Project implementation: India
Project development: Brazil, Portugal
Mumbai, located on the island of Salsette in the state of Maharashtra, is consolidating itself as the largest and most dynamic construction site on the planet. The city faces an extreme urban space crisis, with a population density almost five times higher than that of São Paulo—meaning that Mumbai packs many more people into significantly lower-rise buildings. This overconcentration creates an environment where space has become a scarce, limited, and absurdly expensive resource.
The competition for every square meter is so fierce that vacant lots are virtually non-existent. Owning an apartment in central neighborhoods has become an unattainable dream not only for the low-income population but also for the professional middle class. The urban landscape completely lacks significant green spaces, and urban voids, essential for the city's breathing, have been completely eliminated.
Faced with this dystopian reality, two visionary proposals from the thesis “Collateral Spaces: Support for Imagining Mumbai's New Voids,” developed at the Faculty of Architecture of the University of Porto under the supervision of Professors Jorge Figueira and Teresa Cálix, offer innovative solutions.
1. Airspace: New Elevated Urban Territories
The proposal leverages the 250 kilometers of Mumbai's elevated metro viaducts, particularly Line 7, which traverses several slums in the Mogra-Gundavali area. In contrast to the Slum Rehabilitation Authority's approach—which conventionally utilizes real estate capital for social housing—the "Aerial Space" proposes a radical social experiment by occupying the non-building space above the tracks.
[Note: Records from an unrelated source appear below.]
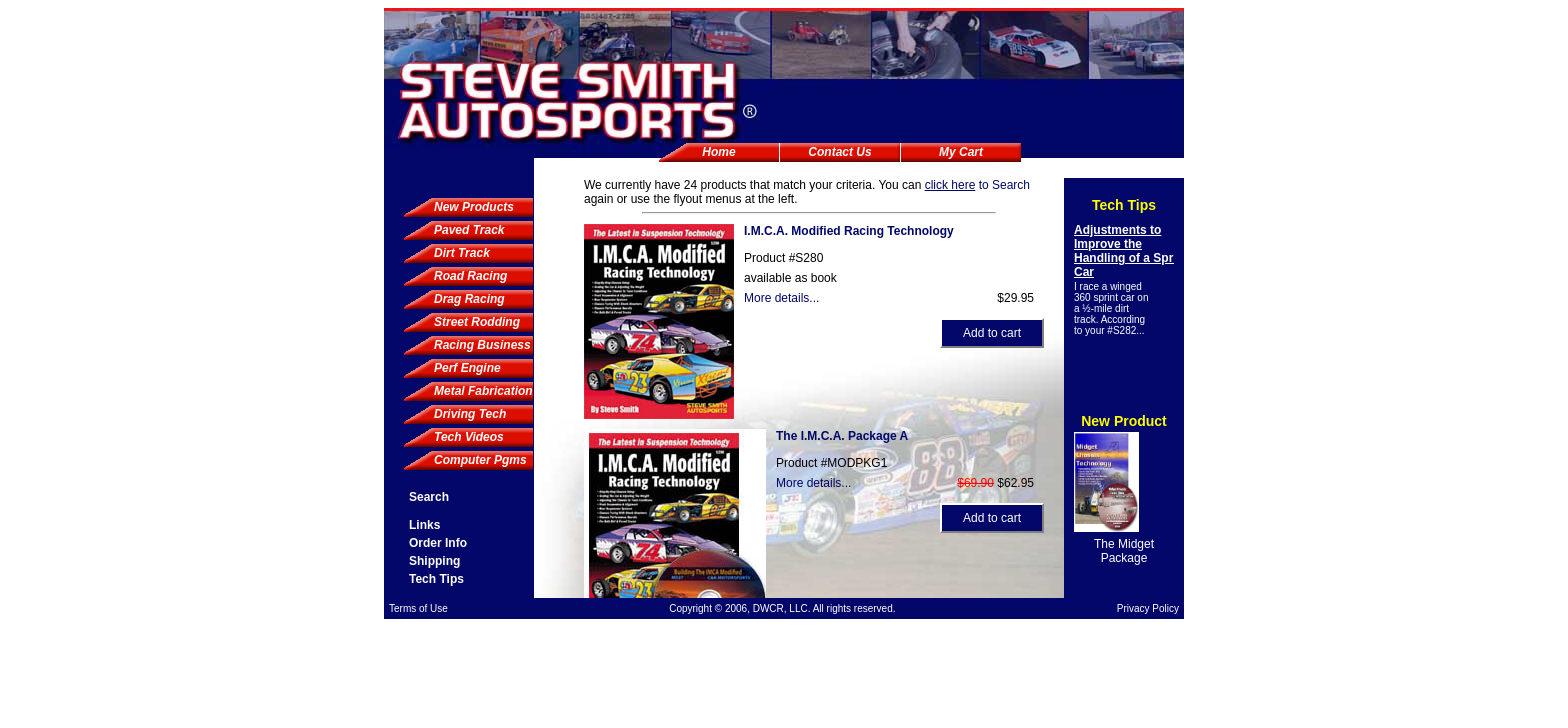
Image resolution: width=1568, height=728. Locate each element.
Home (718, 152)
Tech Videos (469, 437)
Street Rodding (477, 322)
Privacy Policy (1148, 608)
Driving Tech (470, 414)
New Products (474, 207)
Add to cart (992, 333)
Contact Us (839, 152)
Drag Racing (469, 299)
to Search (977, 185)
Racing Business (482, 345)
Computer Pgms (480, 460)
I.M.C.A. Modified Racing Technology (849, 231)
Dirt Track (462, 253)
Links (424, 525)
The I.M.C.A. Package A (842, 436)
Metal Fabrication (483, 391)
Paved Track (469, 230)
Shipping (434, 561)
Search (429, 497)
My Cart (961, 152)
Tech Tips (436, 579)
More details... (781, 298)
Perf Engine (467, 368)
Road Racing (470, 276)
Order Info (438, 543)
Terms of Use (418, 608)
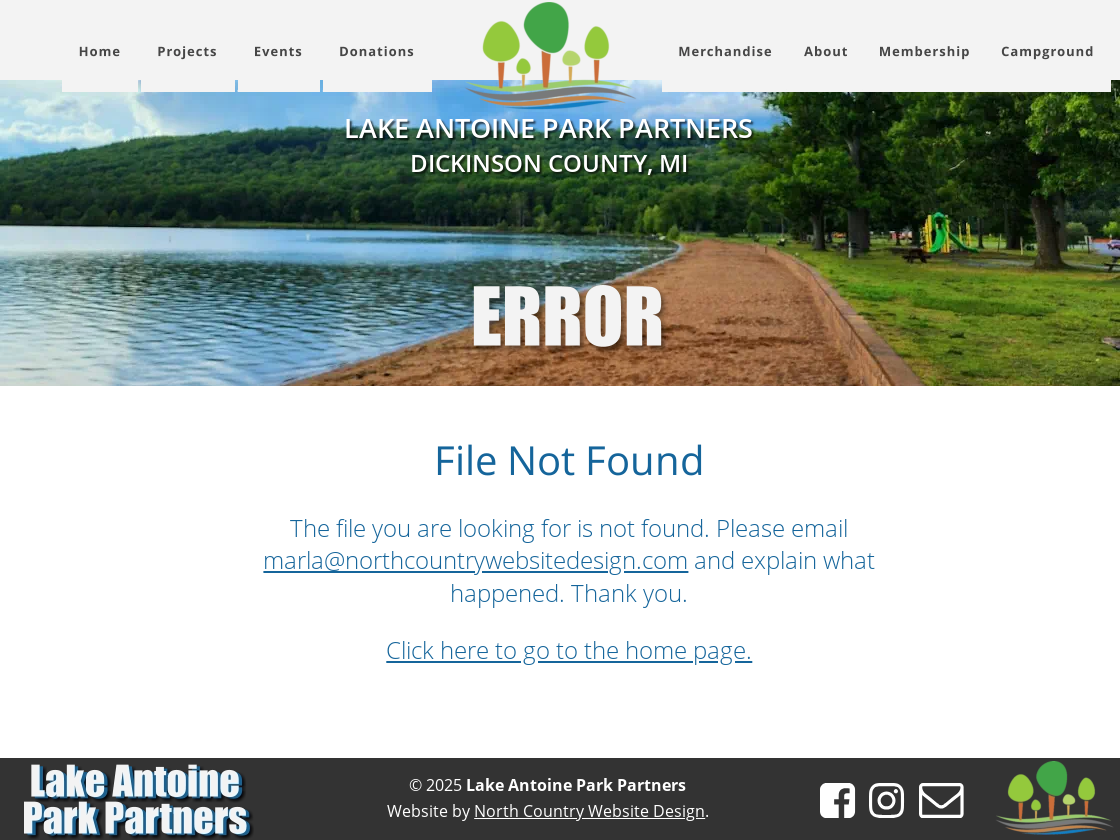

This linear, meandering building intentionally houses different social classes in a single multipurpose megastructure. Coexistence takes place on a continuous, neutral platform, with all units guaranteed to be bright and airy, challenging the usual pattern of precarious social housing. This bold intervention would free up 23 hectares of land for the creation of parks, playgrounds, and plazas, transforming infrastructure into housing architecture and converting marginal spaces into new urban centers.
2. Skyscraper of Air: The Architecture of the Immaterial
This proposal confronts the transformation of Parel's industrial voids into condominiums and shopping malls, instead presenting an immaterial verticality in the form of an artificial microclimate. The project echoes visionaries like Buckminster Fuller and his climate-controlled dome proposal for Manhattan, creating a permanent atmospheric "cloud" over the former factories.
The system combines monumental fig trees with hundreds of sensor-controlled high-pressure misters that maintain a constant temperature of 21°C. The mist takes on symbolic colors according to the Indian cultural calendar—saffron on Independence Day, vibrant hues during Holi. Perceived only by the mist and treetops, this "parallelepiped of air and humidity" serves as a manifesto for the preservation of urban voids, offering a cooled public space dedicated to leisure, cricket, and the simple enjoyment of citizens.
Vazio Inc.: Between Practice and Urban Research
Vazio S/A Arquitetura e Urbanismo operates at the intersection of conventional practice and critical research on urban voids. It adopts a proactive approach that understands informality, voids, and market forces as powerful drivers of new urban projects. In addition to traditional building work, it develops experiments through ideas competitions, academic publications, partnerships with social groups, and ephemeral urban interventions, always seeking new connections between contemporary culture and the production of architectural space.